Board of Directors
Marc Felix began Latin/Greek studies at Sint-Jan Berchmanscollege before switching to art studies at the Royal Academy of Fine Arts, Brussels, between 1957 and 1959. He also followed courses on art history, particularly non-European art, at the Belgian Musées royaux d’Art et d’Histoire.
Felix made his first trip to the Congo in 1959–1960, before being conscripted into the École Royale d’Infanterie in 1961. In 1962, he opened an antique shop in Brussels that included non-European ethnic and tribal art. Between 1964 and 1966, he lived in the Middle East to study, among other things, cultural relationships between Southern Arabia and East Africa. Between 1966 and 1971, he resided in Nigeria, Gabon, and Cameroon. From 1972 until the late 1990s, additional trips to Central and East Africa, Southeast Asia, and Melanesia allowed him to develop an expertise on ritual art and cultural relationships in those areas. His ethnographic work has included work on musical instruments and their recordings in Africa, India, Indonesia, Vietnam, and New Guinea.

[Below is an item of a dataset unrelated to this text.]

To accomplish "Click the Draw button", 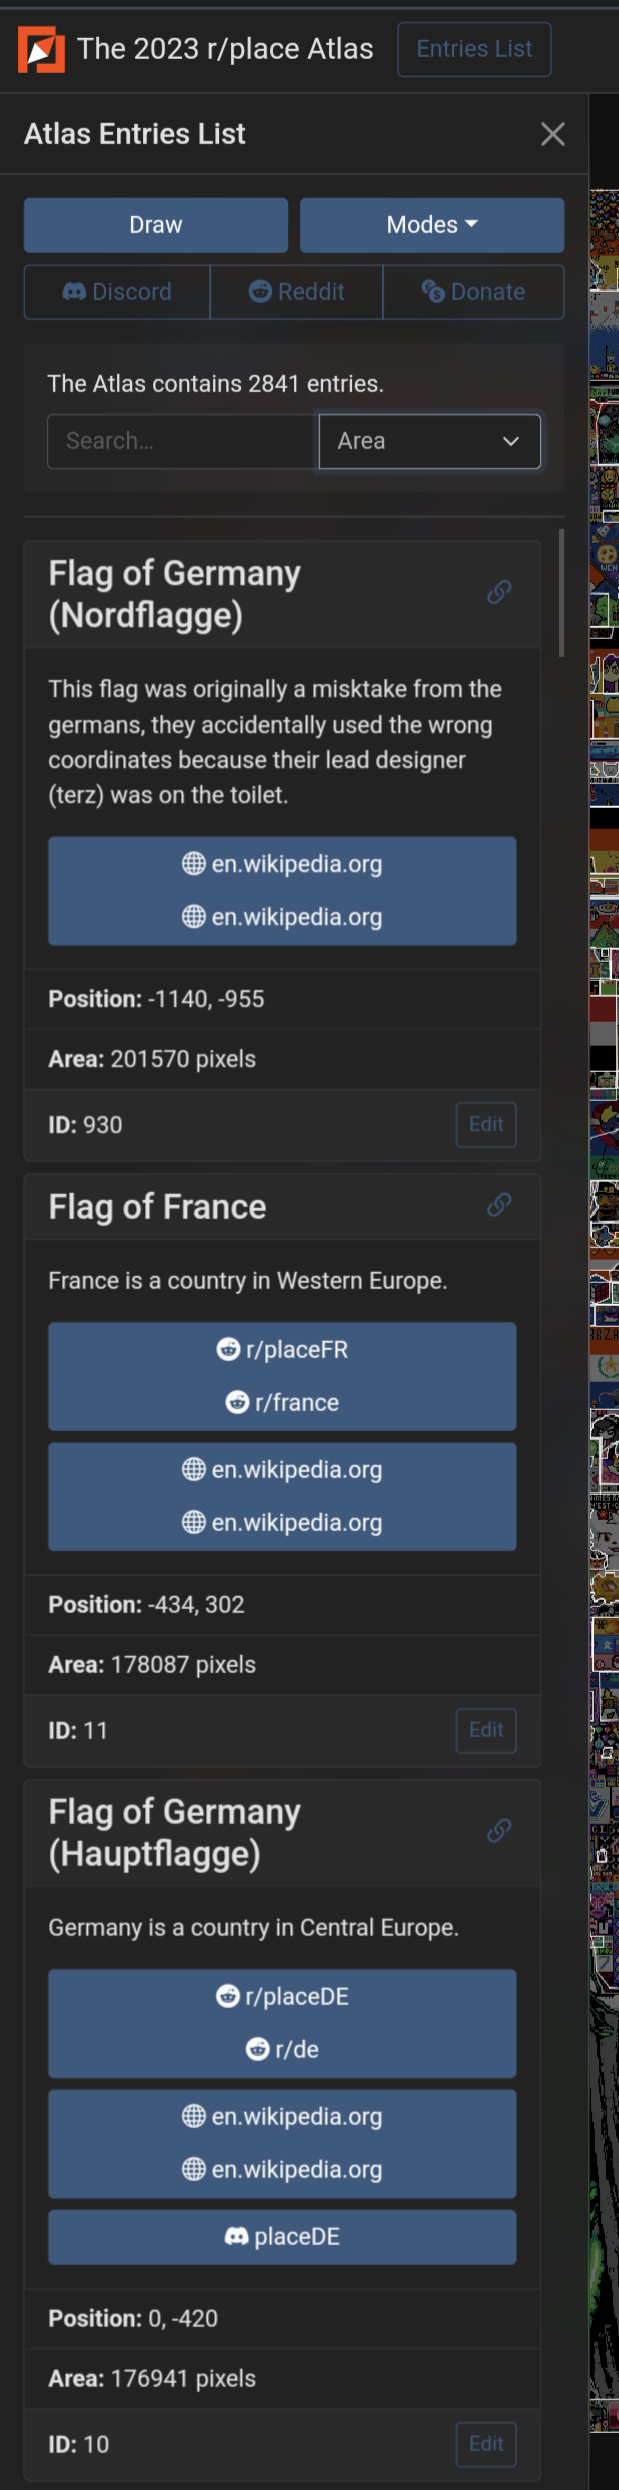I will click(156, 225).
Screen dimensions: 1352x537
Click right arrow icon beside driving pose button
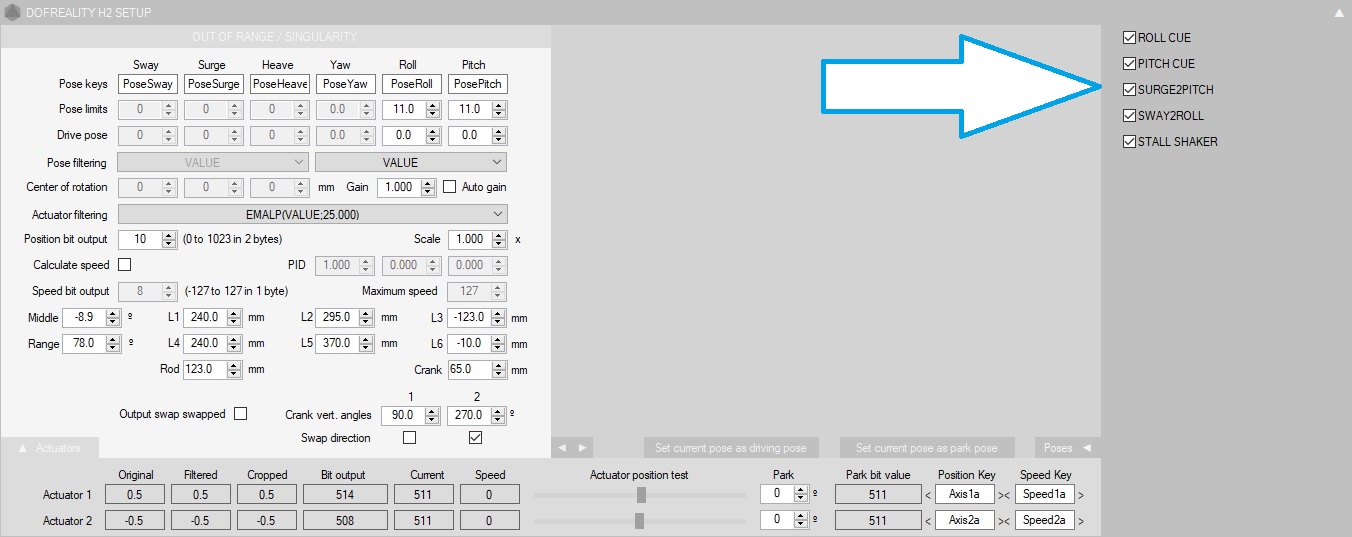pyautogui.click(x=582, y=448)
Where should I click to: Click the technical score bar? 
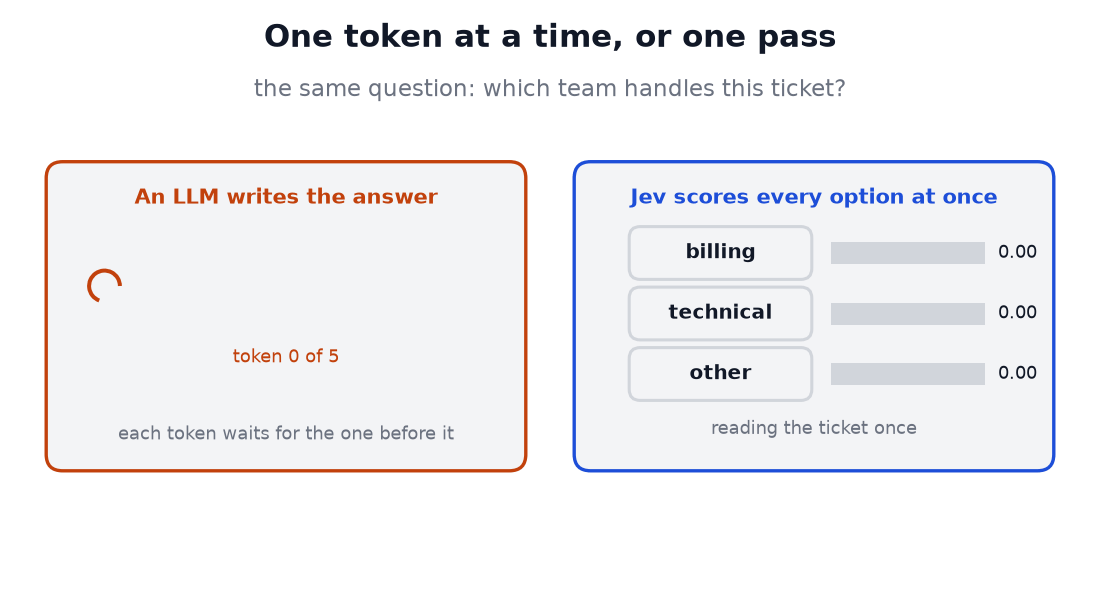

Forming a partnership with French dealer Philippe Guimiot from 1972 to 1975, Felix opened Gallery Continents in Brussels, specializing in ethnic art. In 1975, he opened his own gallery, Tribal Arts, specializing in ritual art from the Congo, until 2001.

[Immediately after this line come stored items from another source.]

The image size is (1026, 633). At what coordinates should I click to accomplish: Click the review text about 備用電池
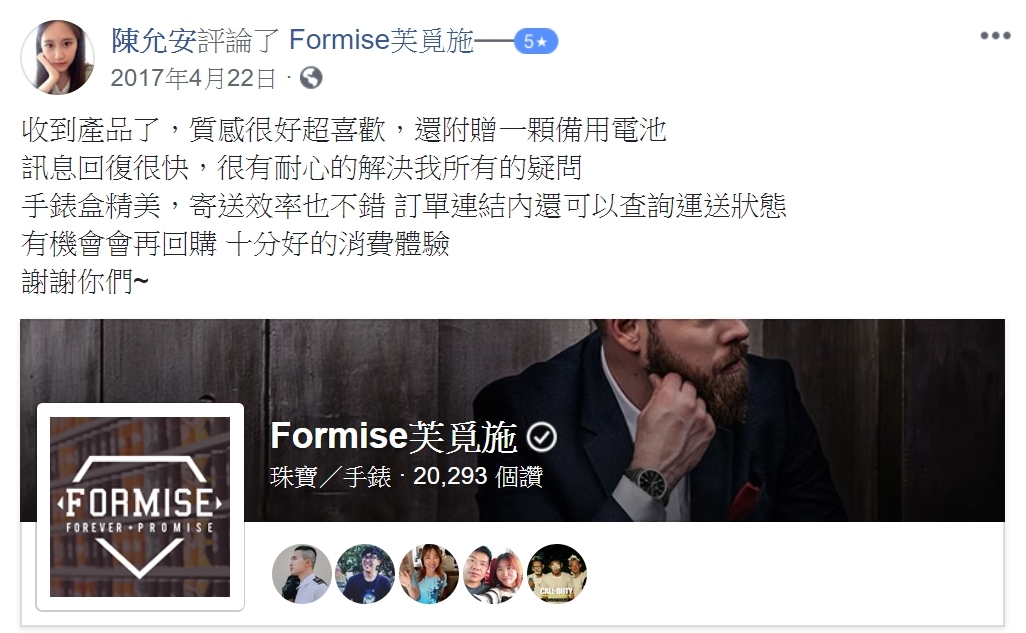(x=344, y=130)

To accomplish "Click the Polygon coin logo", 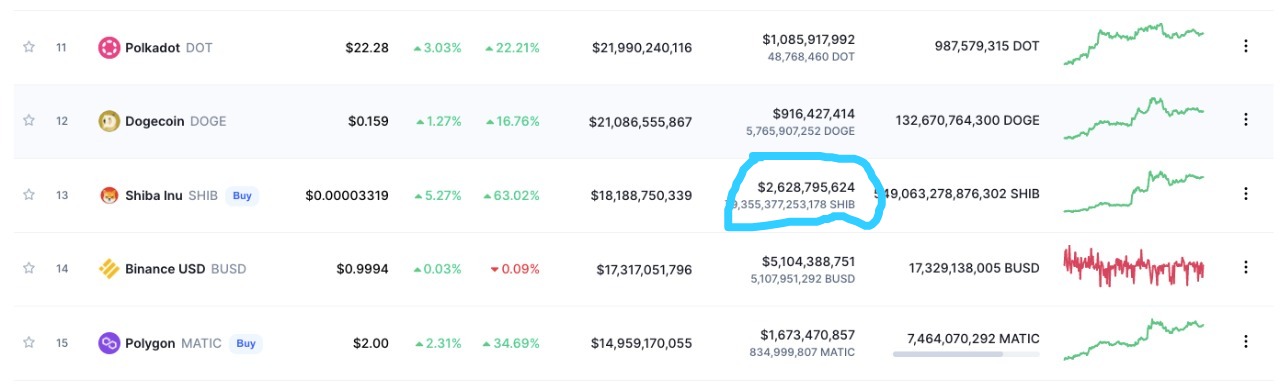I will point(108,343).
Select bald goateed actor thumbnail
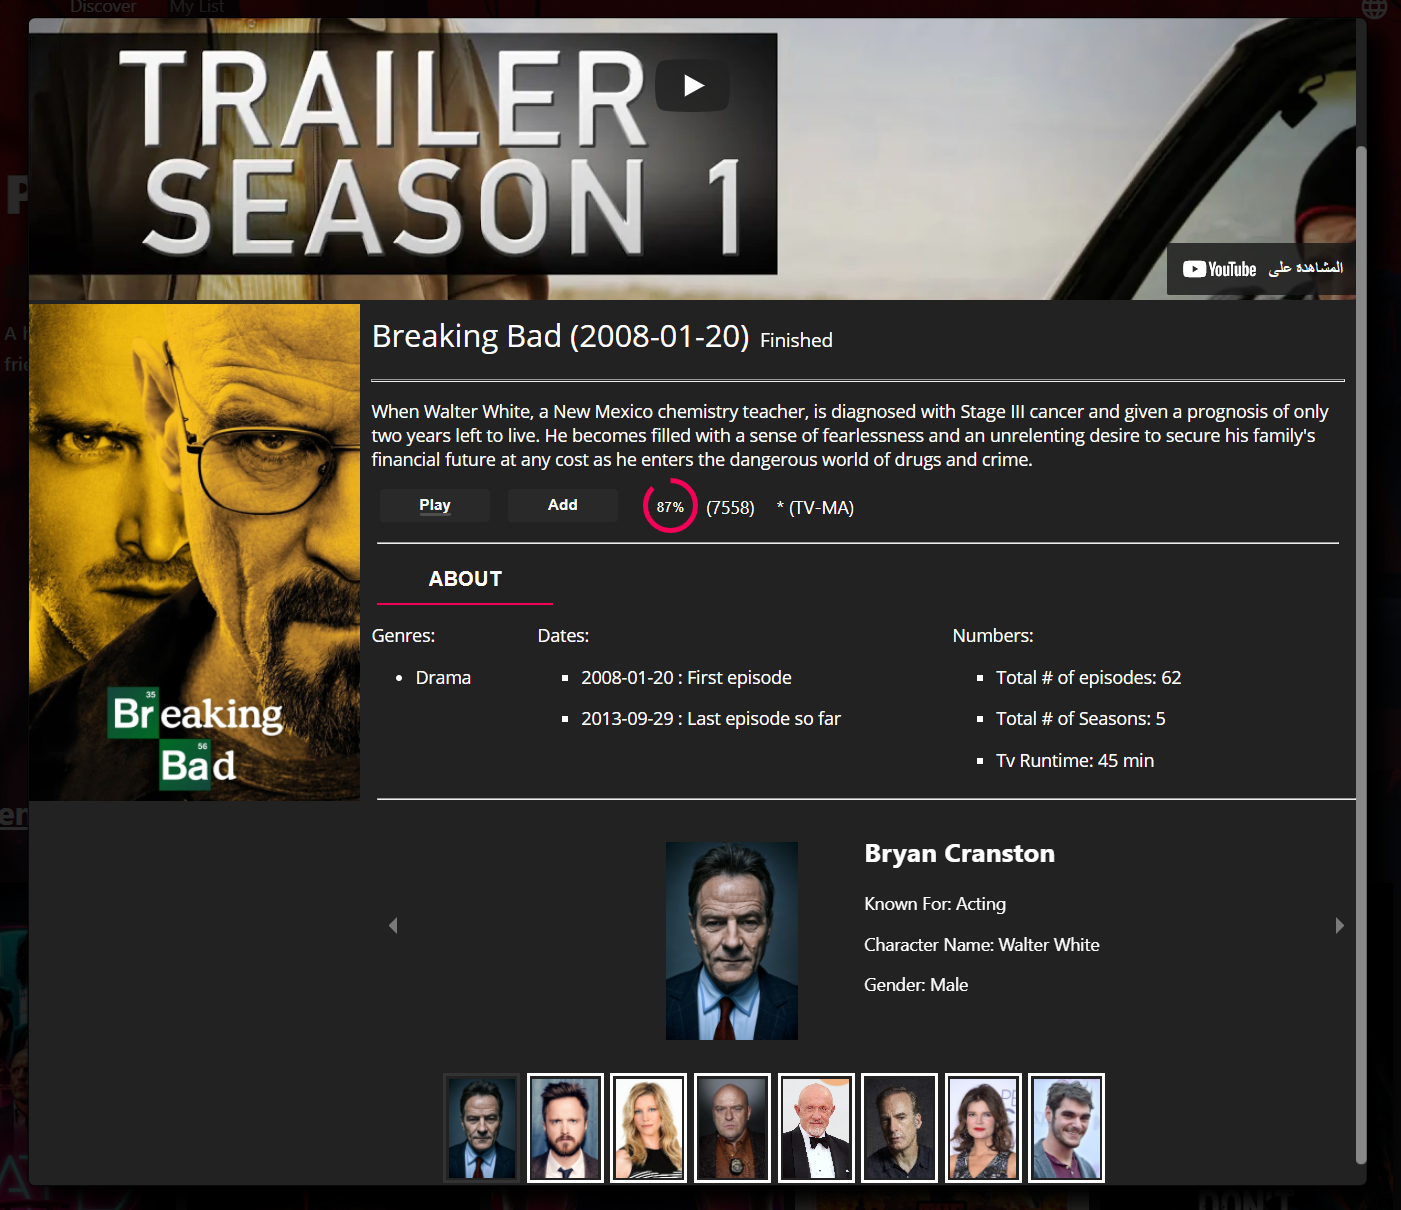Image resolution: width=1401 pixels, height=1210 pixels. click(x=732, y=1128)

Felix has traveled regularly to the United States to consult on Congolese ritual art for major museums, universities, and collectors. In 1985, he founded the Congo Basin Art History Research Center in Bukavu, Democratic Republic of the Congo (formerly Zaire); after the 1991 riots, the center moved to Brussels where it is still very active. He has written twenty major books on Central African art and published numerous monographs, articles, and essays. He is the founder and director of Congo Arts, a gallery specializing in thematic exhibitions on Central African ritual arts and crafts, from 2001 to the present.

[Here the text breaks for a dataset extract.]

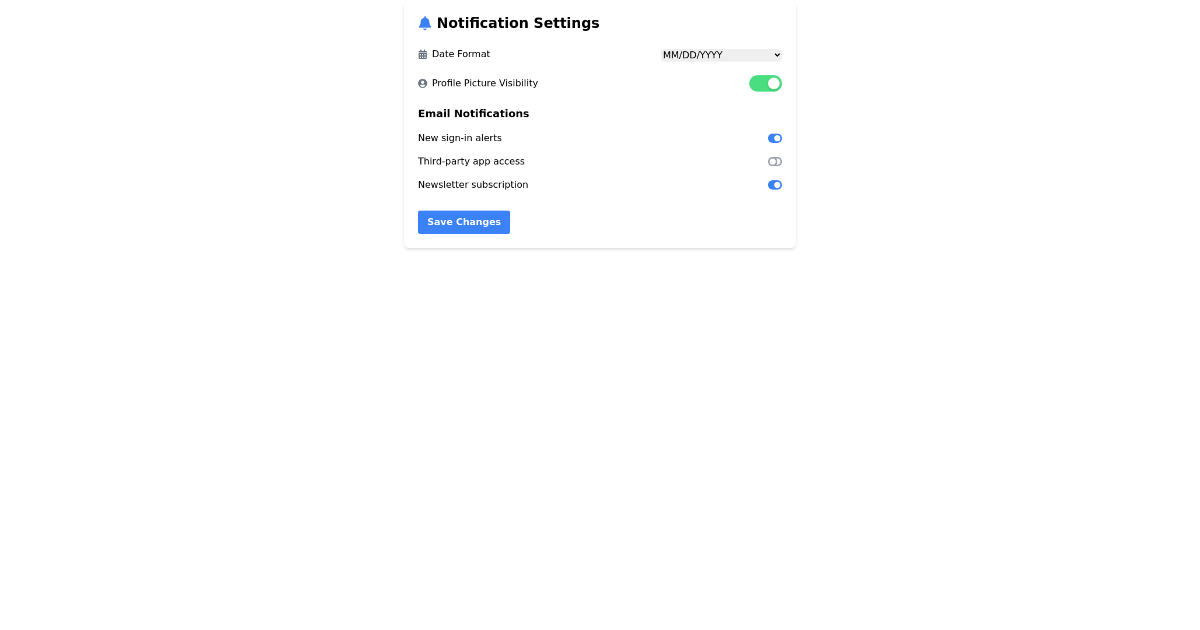Select the New sign-in alerts label

click(x=460, y=138)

Felix has organized and curated more than forty exhibitions on Congolese ritual art in Austria, Belgium, Congo, China, Denmark, France, Germany, India, Japan, the Netherlands, the United States, and Taiwan. He served as vice president of the Belgian Association of Dealers in Non-European Art (BADNEA) from 1990 until 2009. Over the course of his career, Felix has vetted numerous international tribal art museums and shows. Felix recently finished editing the last of eight volumes of the series of books devoted to the inventory of traditional ivory sculpture in Congo, entitled White Gold, Black Hands: Ivory Sculpture in Congo. At MIM, he is a member of the board of directors.